Se decidió una tarde de
domingo donde la eternidad parecía ingresar en forma de rayo luz sobre su
apartamento. Salió equipado únicamente con su celular donde puso una canción a
sonar en un bucle infinito, mientras caminaba hacia su destino y veía a la
gente a su alrededor se preguntó cómo sería una vida con más sensaciones, no un
mundo de blanco y negro o blancoanegrado como lo veía él, sino un prisma
infinito en el sentir, en el vivir, nunca lo sabría.
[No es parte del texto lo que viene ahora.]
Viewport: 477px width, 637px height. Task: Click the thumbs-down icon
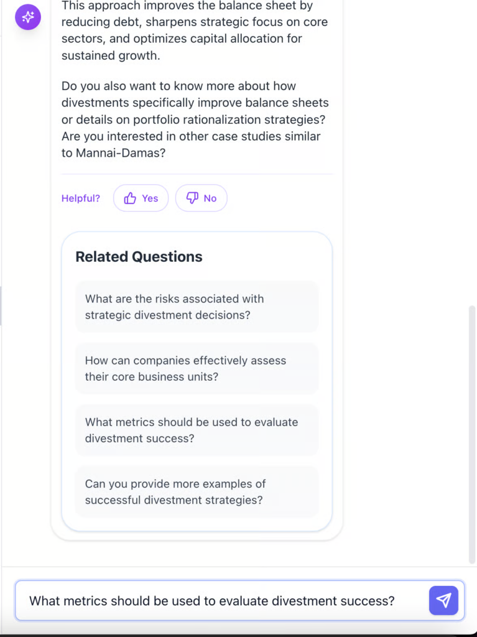coord(192,198)
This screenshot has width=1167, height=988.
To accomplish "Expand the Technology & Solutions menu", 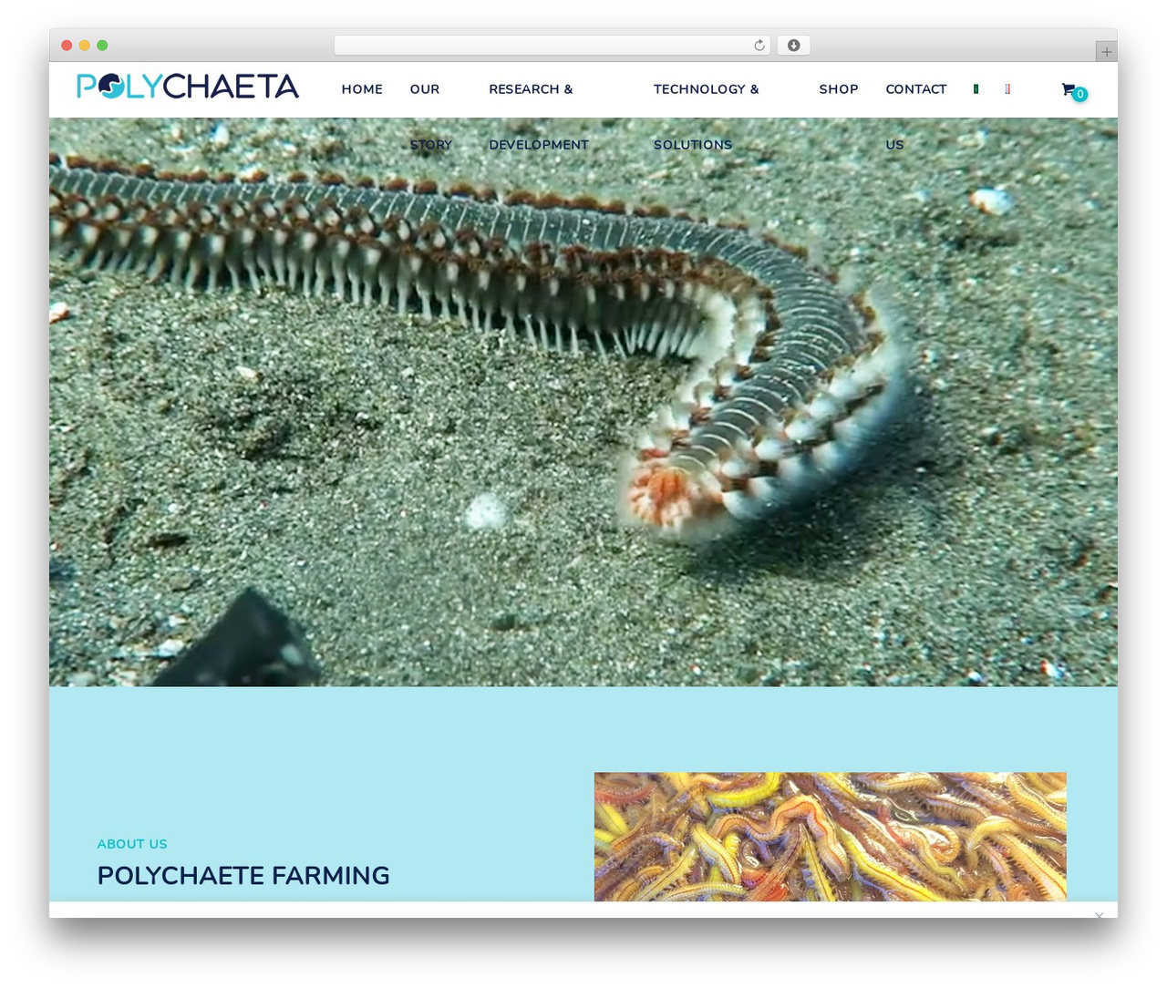I will 707,117.
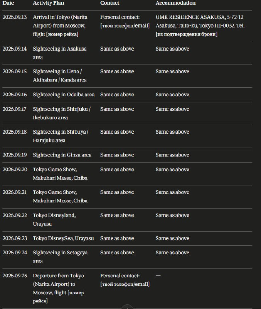Image resolution: width=261 pixels, height=309 pixels.
Task: Click the Activity Plan column header
Action: (49, 3)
Finalmente llegó al sitio y
empezó el ascenso, Jagger seguía vociferando la misma canción, Miguel ya se
sabía de memoria los acordes y la entonación del inglés pero no podía dejar de
cantarla en su mente porque parecía el himno de su propia vida. I can´t get no
satisfaction, decía de manera sensual el inglés mientras él se permitía el
último lujo de su vida y subía a pie los diecinueve pisos de la torre
permitiendo que la fatiga se apoderara de su cuerpo. Arribó a la cima, como lo sospechó el lugar
estaba solitario, no podía esperarse nada más de un domingo por la tarde, tuvo
un capricho de último minuto se quitó los audífonos, tomó el celular con las
manos y lo lanzó al vacío, no quiso verlo caer, quizá había lastimado a alguien
en su caída quizá no, no importaba. A sus pies vio la gran ciudad y se la
imaginó como un gran asentamiento de cucarachas. Escuchó silbar el viento un
par de minutos y saltó.
En su caída rompió una especie
de techo de vidrio. Alcanzó a estar consciente mientras agonizaba. A su lado
miles de cientos de diminutos fragmentos de vidrio lo acompañaban, otros tanto
se habían incrustado en su piel fundiéndose en su torrente sanguíneo, cada
músculo, cada hueso estaba roto, podía sentirlo así como la sangre que empapaba
su ropa, el dolor era insoportable, cualquier otra persona habría llamado la
muerte con desesperación, buscando un final inmediato, habría llorado o gritado
buscando la atención o la compasión de los transeúntes; él intentó reír pero ni
siquiera tenía fuerzas para ello por lo que se limitó a sonreír pacíficamente.
Nunca había sido tan feliz en su vida.